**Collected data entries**
======
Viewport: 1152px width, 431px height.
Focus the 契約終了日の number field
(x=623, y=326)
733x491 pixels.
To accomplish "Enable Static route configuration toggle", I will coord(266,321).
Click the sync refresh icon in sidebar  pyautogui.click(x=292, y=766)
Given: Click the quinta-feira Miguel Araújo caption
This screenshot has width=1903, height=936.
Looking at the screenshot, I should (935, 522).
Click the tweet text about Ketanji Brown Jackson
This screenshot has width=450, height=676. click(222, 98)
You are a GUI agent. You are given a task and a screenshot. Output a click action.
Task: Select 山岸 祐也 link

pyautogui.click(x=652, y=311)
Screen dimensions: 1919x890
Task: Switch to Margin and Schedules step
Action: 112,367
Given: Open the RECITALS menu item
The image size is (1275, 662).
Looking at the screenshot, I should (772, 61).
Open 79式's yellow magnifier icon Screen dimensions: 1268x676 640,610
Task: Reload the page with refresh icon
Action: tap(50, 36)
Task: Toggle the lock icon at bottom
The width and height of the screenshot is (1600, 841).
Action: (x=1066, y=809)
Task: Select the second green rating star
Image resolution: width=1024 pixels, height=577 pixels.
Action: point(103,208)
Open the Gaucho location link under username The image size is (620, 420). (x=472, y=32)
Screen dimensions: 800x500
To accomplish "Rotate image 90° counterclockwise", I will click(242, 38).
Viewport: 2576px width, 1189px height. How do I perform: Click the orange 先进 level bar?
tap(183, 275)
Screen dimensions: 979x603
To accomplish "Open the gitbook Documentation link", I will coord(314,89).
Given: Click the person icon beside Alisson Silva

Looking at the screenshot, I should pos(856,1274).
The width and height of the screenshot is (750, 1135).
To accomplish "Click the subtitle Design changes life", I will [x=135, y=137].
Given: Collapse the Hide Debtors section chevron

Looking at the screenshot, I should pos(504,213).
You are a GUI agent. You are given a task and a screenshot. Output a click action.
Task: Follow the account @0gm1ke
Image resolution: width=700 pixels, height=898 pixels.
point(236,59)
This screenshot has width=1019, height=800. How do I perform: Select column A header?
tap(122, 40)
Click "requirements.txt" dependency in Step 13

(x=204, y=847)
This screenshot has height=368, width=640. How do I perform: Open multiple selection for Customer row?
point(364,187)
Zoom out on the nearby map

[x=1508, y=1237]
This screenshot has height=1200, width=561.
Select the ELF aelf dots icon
======
**What is required**
Each entry needs to be transcribed exactly.

**Exercise solution**
Viewport: 1152px width, 431px height.
Focus the 契約終了日の number field
(x=623, y=326)
733x491 pixels.
To accomplish "Enable Static route configuration toggle", I will coord(266,321).
Click the sync refresh icon in sidebar  pyautogui.click(x=292, y=766)
Given: Click the quinta-feira Miguel Araújo caption
This screenshot has width=1903, height=936.
Looking at the screenshot, I should (935, 522).
Click the tweet text about Ketanji Brown Jackson
This screenshot has width=450, height=676. click(222, 98)
You are a GUI agent. You are given a task and a screenshot. Output a click action.
Task: Select 山岸 祐也 link

pyautogui.click(x=652, y=311)
Screen dimensions: 1919x890
Task: Switch to Margin and Schedules step
Action: 112,367
Given: Open the RECITALS menu item
The image size is (1275, 662).
Looking at the screenshot, I should (772, 61).
Open 79式's yellow magnifier icon Screen dimensions: 1268x676 640,610
Task: Reload the page with refresh icon
Action: tap(50, 36)
Task: Toggle the lock icon at bottom
The width and height of the screenshot is (1600, 841).
Action: (x=1066, y=809)
Task: Select the second green rating star
Image resolution: width=1024 pixels, height=577 pixels.
Action: point(103,208)
Open the Gaucho location link under username The image size is (620, 420). (x=472, y=32)
Screen dimensions: 800x500
To accomplish "Rotate image 90° counterclockwise", I will click(242, 38).
Viewport: 2576px width, 1189px height. How do I perform: Click the orange 先进 level bar?
tap(183, 275)
Screen dimensions: 979x603
To accomplish "Open the gitbook Documentation link", I will coord(314,89).
Given: Click the person icon beside Alisson Silva

Looking at the screenshot, I should pos(856,1274).
The width and height of the screenshot is (750, 1135).
To accomplish "Click the subtitle Design changes life", I will [x=135, y=137].
Given: Collapse the Hide Debtors section chevron

Looking at the screenshot, I should pos(504,213).
You are a GUI agent. You are given a task and a screenshot. Output a click action.
Task: Follow the account @0gm1ke
Image resolution: width=700 pixels, height=898 pixels.
point(236,59)
This screenshot has width=1019, height=800. How do I perform: Select column A header?
tap(122, 40)
Click "requirements.txt" dependency in Step 13

(x=204, y=847)
This screenshot has height=368, width=640. How do I perform: Open multiple selection for Customer row?
point(364,187)
Zoom out on the nearby map

[x=1508, y=1237]
This screenshot has height=1200, width=561.
Select the ELF aelf dots icon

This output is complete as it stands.